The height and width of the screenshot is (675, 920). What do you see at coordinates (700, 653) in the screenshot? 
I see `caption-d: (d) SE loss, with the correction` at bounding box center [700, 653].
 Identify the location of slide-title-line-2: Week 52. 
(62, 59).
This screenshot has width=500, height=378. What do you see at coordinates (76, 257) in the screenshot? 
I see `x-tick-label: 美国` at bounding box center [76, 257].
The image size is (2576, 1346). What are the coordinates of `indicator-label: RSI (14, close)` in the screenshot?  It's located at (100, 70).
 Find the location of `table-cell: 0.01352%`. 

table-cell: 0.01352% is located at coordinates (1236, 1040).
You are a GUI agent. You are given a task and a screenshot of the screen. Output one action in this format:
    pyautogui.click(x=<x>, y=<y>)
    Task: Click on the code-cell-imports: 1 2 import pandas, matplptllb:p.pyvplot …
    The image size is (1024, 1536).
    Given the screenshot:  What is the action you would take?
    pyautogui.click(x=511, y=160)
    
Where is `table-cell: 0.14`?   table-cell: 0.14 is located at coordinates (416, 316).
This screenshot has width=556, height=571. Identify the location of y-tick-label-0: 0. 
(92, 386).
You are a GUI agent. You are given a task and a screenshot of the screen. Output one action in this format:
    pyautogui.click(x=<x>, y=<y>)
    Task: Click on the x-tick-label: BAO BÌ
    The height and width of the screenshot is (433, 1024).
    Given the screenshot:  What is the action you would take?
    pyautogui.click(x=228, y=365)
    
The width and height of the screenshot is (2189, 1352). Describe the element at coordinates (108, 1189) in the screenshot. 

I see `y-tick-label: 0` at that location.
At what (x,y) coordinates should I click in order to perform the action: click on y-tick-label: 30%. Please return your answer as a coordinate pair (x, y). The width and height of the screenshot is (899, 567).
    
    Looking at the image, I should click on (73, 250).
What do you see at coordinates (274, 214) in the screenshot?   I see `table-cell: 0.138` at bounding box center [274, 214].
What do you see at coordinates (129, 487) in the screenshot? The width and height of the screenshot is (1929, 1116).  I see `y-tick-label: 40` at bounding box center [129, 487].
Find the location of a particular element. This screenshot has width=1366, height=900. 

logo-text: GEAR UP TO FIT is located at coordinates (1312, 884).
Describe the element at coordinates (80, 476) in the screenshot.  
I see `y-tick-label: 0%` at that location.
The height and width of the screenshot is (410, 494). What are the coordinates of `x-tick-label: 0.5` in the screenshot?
═══
[COMPITO DA SVOLGERE]: Restituisci tutte le righe dell'elenco come lista JSON di stringhe, una stringa per riga, escludendo le righe vuote.

[RISULTATO DEL COMPITO]:
[
  "The height and width of the screenshot is (675, 920). What do you see at coordinates (700, 653) in the screenshot? ",
  "I see `caption-d: (d) SE loss, with the correction` at bounding box center [700, 653].",
  " Identify the location of slide-title-line-2: Week 52. ",
  "(62, 59).",
  "This screenshot has width=500, height=378. What do you see at coordinates (76, 257) in the screenshot? ",
  "I see `x-tick-label: 美国` at bounding box center [76, 257].",
  "The image size is (2576, 1346). What are the coordinates of `indicator-label: RSI (14, close)` in the screenshot?  It's located at (100, 70).",
  " Find the location of `table-cell: 0.01352%`. ",
  "table-cell: 0.01352% is located at coordinates (1236, 1040).",
  "You are a GUI agent. You are given a task and a screenshot of the screen. Output one action in this format:",
  "    pyautogui.click(x=<x>, y=<y>)",
  "    Task: Click on the code-cell-imports: 1 2 import pandas, matplptllb:p.pyvplot …",
  "    The image size is (1024, 1536).",
  "    Given the screenshot:  What is the action you would take?",
  "    pyautogui.click(x=511, y=160)",
  "Where is `table-cell: 0.14`?   table-cell: 0.14 is located at coordinates (416, 316).",
  "This screenshot has width=556, height=571. Identify the location of y-tick-label-0: 0. ",
  "(92, 386).",
  "You are a GUI agent. You are given a task and a screenshot of the screen. Output one action in this format:",
  "    pyautogui.click(x=<x>, y=<y>)",
  "    Task: Click on the x-tick-label: BAO BÌ",
  "    The height and width of the screenshot is (433, 1024).",
  "    Given the screenshot:  What is the action you would take?",
  "    pyautogui.click(x=228, y=365)",
  "The width and height of the screenshot is (2189, 1352). Describe the element at coordinates (108, 1189) in the screenshot. ",
  "I see `y-tick-label: 0` at that location.",
  "At what (x,y) coordinates should I click in order to perform the action: click on y-tick-label: 30%. Please return your answer as a coordinate pair (x, y). The width and height of the screenshot is (899, 567).",
  "    Looking at the image, I should click on (73, 250).",
  "What do you see at coordinates (274, 214) in the screenshot?   I see `table-cell: 0.138` at bounding box center [274, 214].",
  "What do you see at coordinates (129, 487) in the screenshot? The width and height of the screenshot is (1929, 1116).  I see `y-tick-label: 40` at bounding box center [129, 487].",
  "Find the location of a particular element. This screenshot has width=1366, height=900. ",
  "logo-text: GEAR UP TO FIT is located at coordinates (1312, 884).",
  "Describe the element at coordinates (80, 476) in the screenshot.  ",
  "I see `y-tick-label: 0%` at that location.",
  "The height and width of the screenshot is (410, 494). What are the coordinates of `x-tick-label: 0.5` in the screenshot?"
]